Specifics Needed on Network Neutrality

by on March 1, 2008 · 10 comments

So I’ve finished reading the Frischmann paper. I think it makes some interesting theoretical observations about the importance of open access to certain infrastructure resources. But I think the network neutrality section of the paper is weakened by a lack of specificity about what’s at stake in the network neutrality debate. He appears to take for granted that the major ISPs are able and likely to transform the Internet into a proprietary network in the not-too-distant future. Indeed, he seems to regard this point as so self-evident that he frames it as a simple political choice between open and closed networks.
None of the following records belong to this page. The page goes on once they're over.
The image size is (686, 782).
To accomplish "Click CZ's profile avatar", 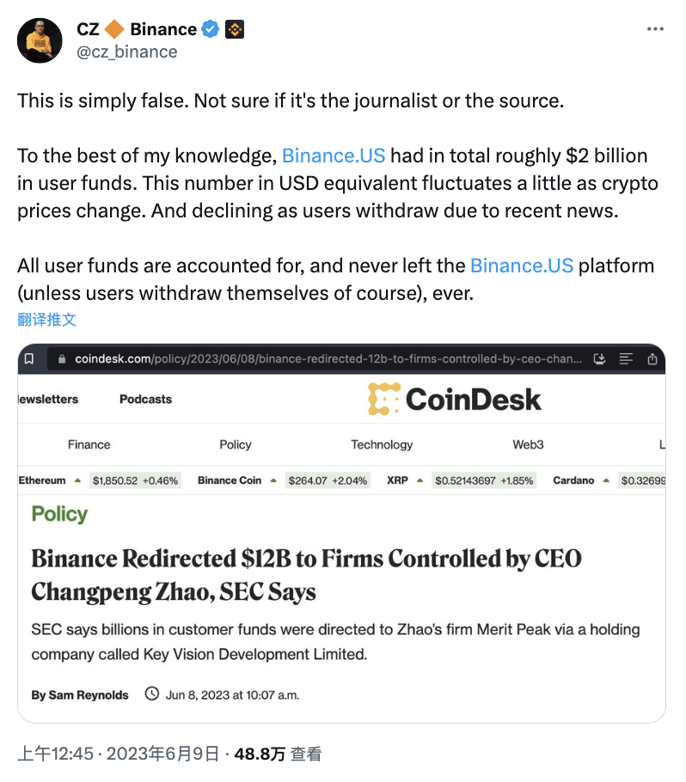I will click(x=40, y=40).
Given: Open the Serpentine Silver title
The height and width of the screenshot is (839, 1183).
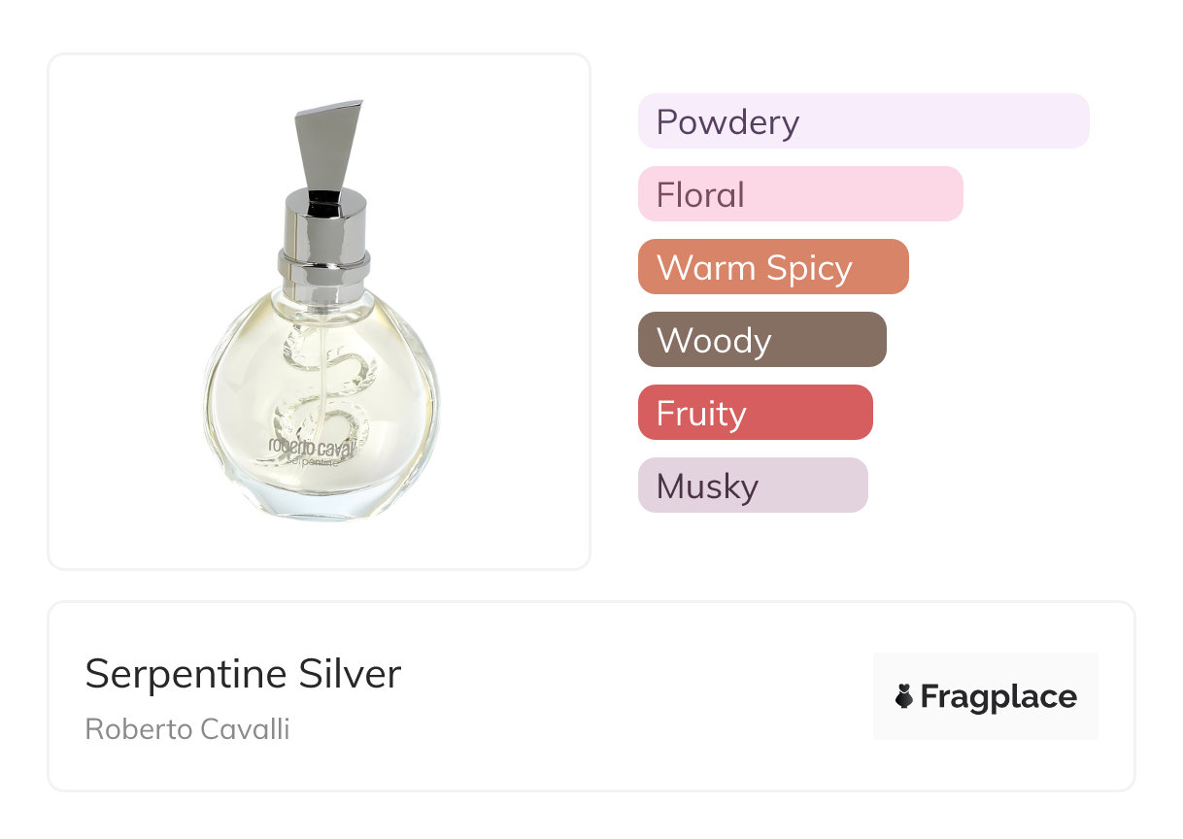Looking at the screenshot, I should [x=243, y=674].
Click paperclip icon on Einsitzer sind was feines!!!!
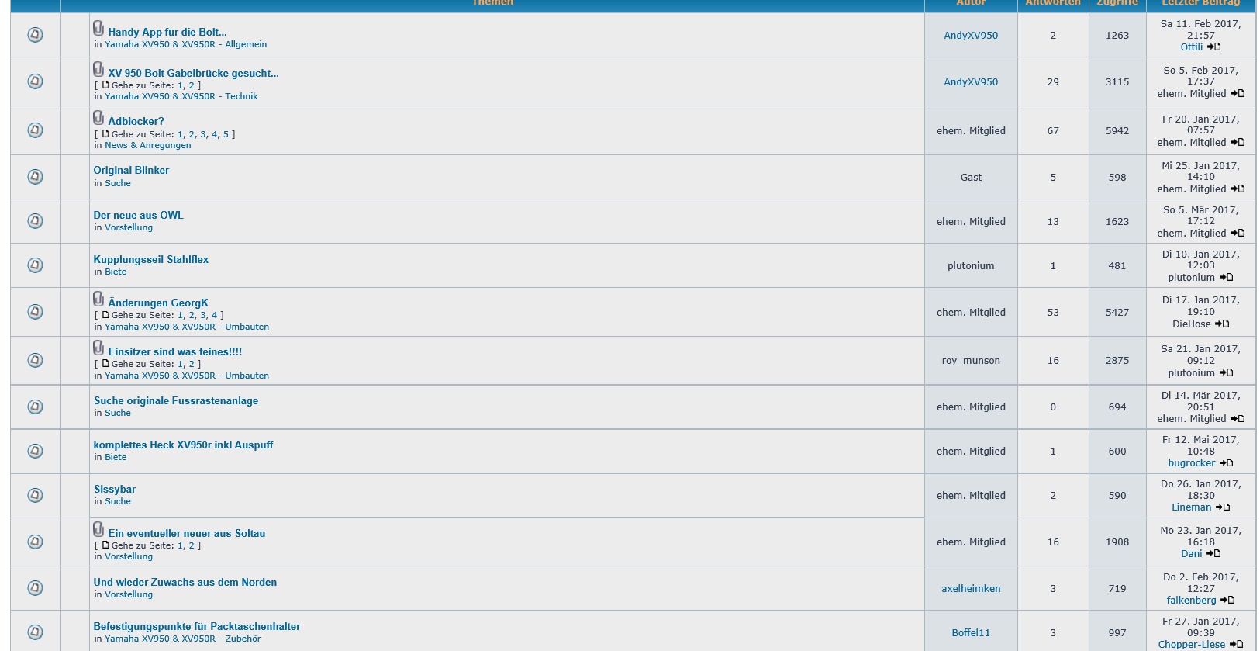This screenshot has width=1260, height=651. point(98,348)
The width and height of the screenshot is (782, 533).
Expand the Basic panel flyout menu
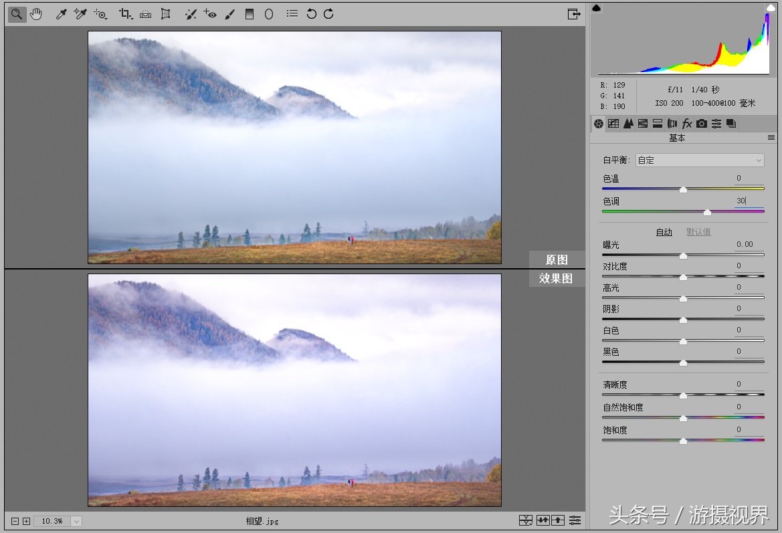click(771, 137)
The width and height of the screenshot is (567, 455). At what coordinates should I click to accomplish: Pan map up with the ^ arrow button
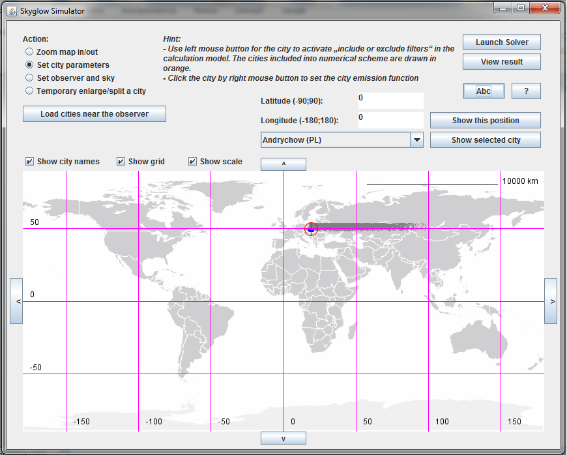coord(283,164)
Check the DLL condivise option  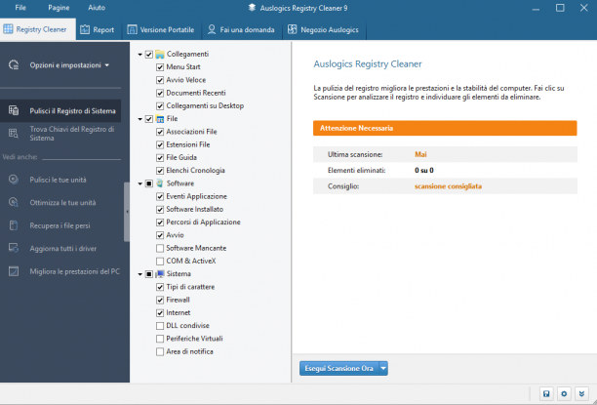pos(160,326)
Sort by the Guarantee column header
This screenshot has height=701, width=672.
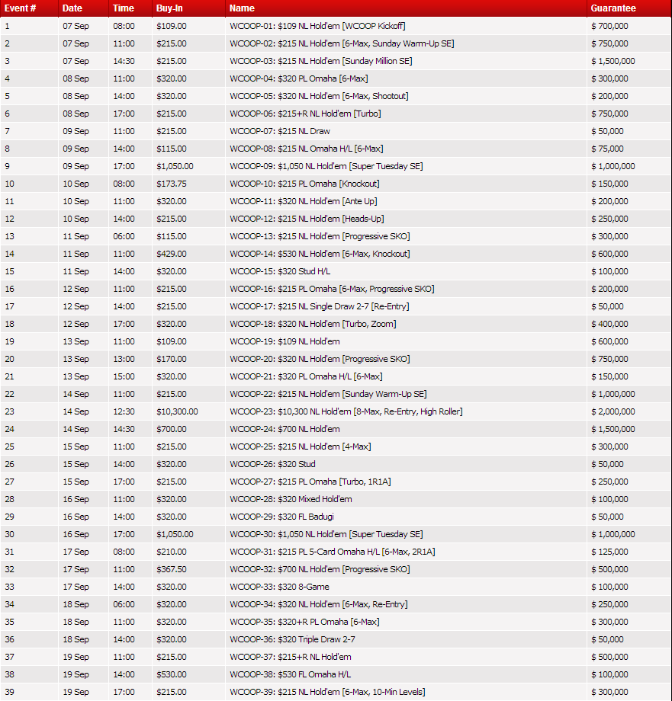point(613,8)
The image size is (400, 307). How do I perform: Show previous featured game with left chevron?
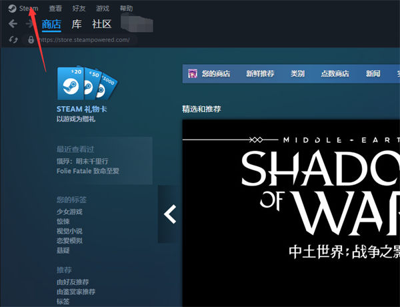click(170, 214)
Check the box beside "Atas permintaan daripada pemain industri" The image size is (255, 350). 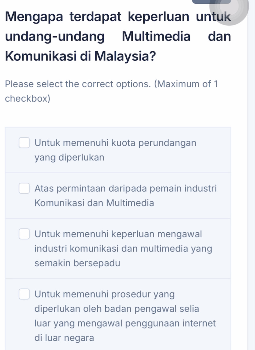24,188
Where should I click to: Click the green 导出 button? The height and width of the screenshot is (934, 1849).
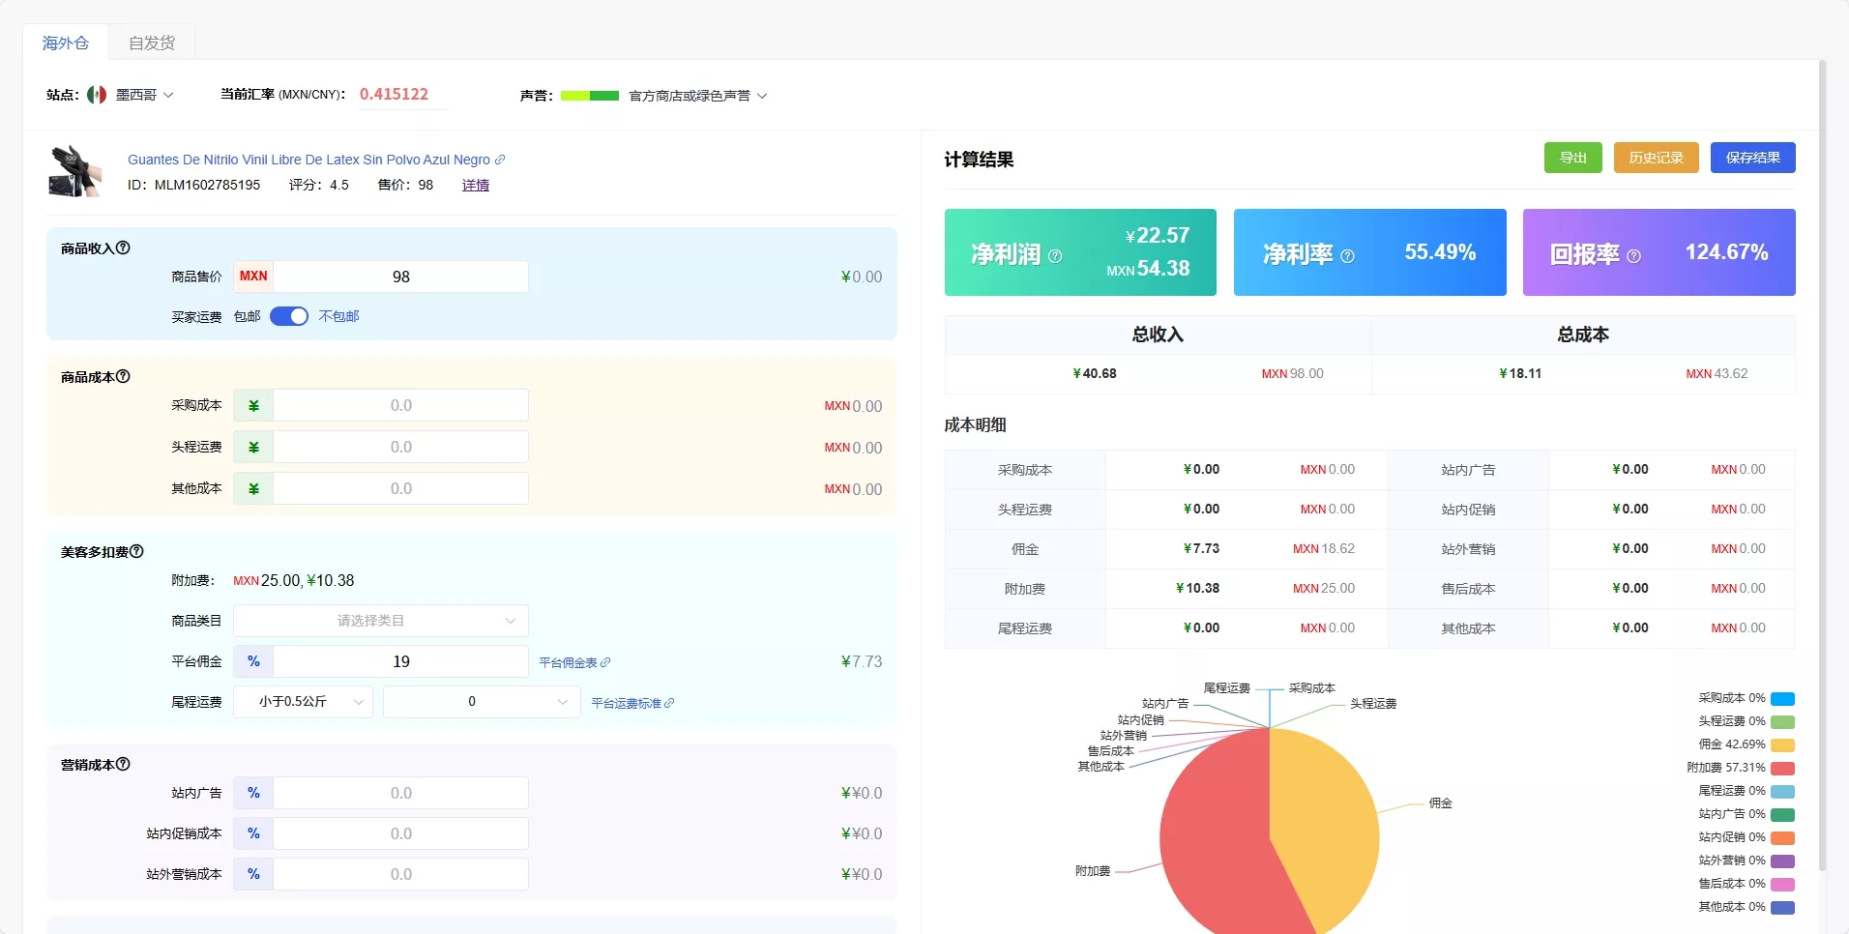pos(1572,158)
But I think it’s far from obvious that anyone has the power to transform the Internet into a closed network. I can count the number of serious reports of network neutrality violations on my fingers, and no ISP has even come within the ballpark of transforming its network into a proprietary network like AOL circa 1994. Larry Lessig raised the alarm about that threat a decade ago, yet if anything, things have gotten more, not less, open in the last decade. We have seen an explosion of mostly non-commercial, participatory Internet technologies like Wikipedia, Flickr, blogs, YouTube, RSS, XMPP, and so forth. We have seen major technology companies, especially Google, throw their weight behind the Intenet’s open architecture. I’m as happy as the next geek to criticize Comcast’s interference with BitTorrent, but that policy has neither been particularly successful in preventing BitTorrent use, nor emulated by other ISPs, nor a harbinger of the imminent AOL-ization of Comcast’s network.

Before we can talk about whether a proprietary Interent is desirable (personally, I think it isn’t), I think we have to first figure out what kind of changes are plausible. I have yet to see anyone tell a coherent, detailed story about what AT&T or Verizon could do to achieve the results that Lessig, Benkler, Wu, and Frischmann are so worried about. Frischmann, like most advocates of network neutrality regulation, seem to simply assume that ISPs have this power and move on to the question of whether it’s desirable. But in doing so, they’re likely to produce regulation that’s not only unnecessary, but quite possibly incoherent. If you don’t quite know what you’re trying to prevent, it’s awfully hard to know which regulations are necessary to prevent it.